White shifted her attention to riding Quarter Horses, Paints and Appaloosas at the California County Fairs. She had a reputation for being fast from the gate and has been in high demand on the California Fair circuit. She topped the rider standings and got the Appaloosa Horse Club’s Jockey of the Year 1977, 1983, 1984 and 1985 and was inducted into the Appaloosa Hall of Fame in 2011.
Cheryl White also became the first female jockey to win two races in two distinct states on the exact same day when she rode a winner at Thistledown in Ohio in the afternoon and scored again in the night at Waterford Park at West Virginia. She was also the first female jockey to win five races in one day, accomplishing that feat at Fresno Fair.
Back in 1989, White dislocated her hip and began making plans to obtain a simpler way to make a living. In 1991, she passed on the California Horse Racing Board’s Steward Examination and rode her final race on July 25, 1992 at Los Alamitos and only happened to go out a winner. She is since functioned as a racing official in various functions at many distinct racetracks. Since her retirement, White has ridden several times in charity events, competing with fellow retired female cyclists.
Now, White works happily as a placing estimate at Mahoning Valley Race Course in Ohio. She has a brother and nephew that have an advertising firm, Kabango Media. It gives the family pleasure to observe the name of the business, as it was named after one of Cheryl’s father’s favorite horses, Kabango.

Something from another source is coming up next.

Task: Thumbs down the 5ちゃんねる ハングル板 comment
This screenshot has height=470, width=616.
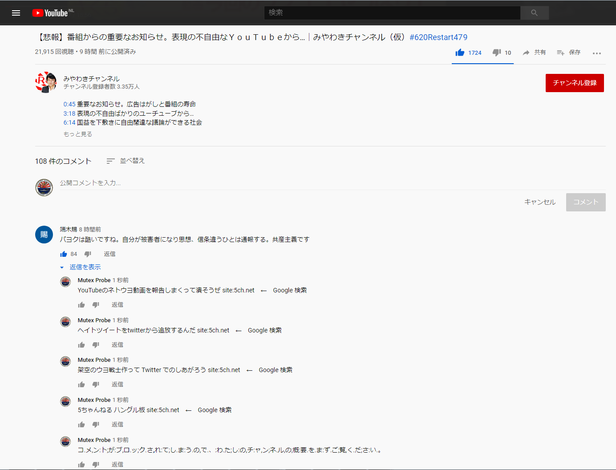Action: click(x=96, y=425)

Even though it seems White was seriously underrated, she did get some awards and coverage. In 1994, she was honored as one of those”Successful African Americans in the Thoroughbred Racing Industry” by the Bluegrass Black Business Association in Lexington, Kentucky. She was respected by the National Girls and Women in Sports Day, presented by the Amateur Athletic Foundation of Los Angeles, California in 2006.
I asked Cheryl if she could sum up her livelihood in a couple of sentences.
“I had a long and relatively successful career winning 750 races. I must retire on my own terms and of my choice and basically in 1 piece. I had been very lucky to have had a job that I loved and had a passion for. Many individuals simply aren’t that lucky. It has been a long road, but it has been a fascinating and very lucrative and enjoyable street,” she said. “I would not exchange it for anything.”
When I asked about any probable strategies of retirement, Cheryl said,”Retire? Retire from this? I had been a race track brat as a kid, and I am likely going to expire on the trail!”
Cheryl White was a true pioneer in our sport, and you can just imagine the hurdles she overcame to pursue her career. She had been young and determined, ignored the drama along with the bigots, and only put her head down and rode. She paved the way for countless individuals to pursue their own dreams, both on and off the racetrack.
It’s truly fitting that Cheryl White went out a winner in her last race, as she is surely a winner in my book.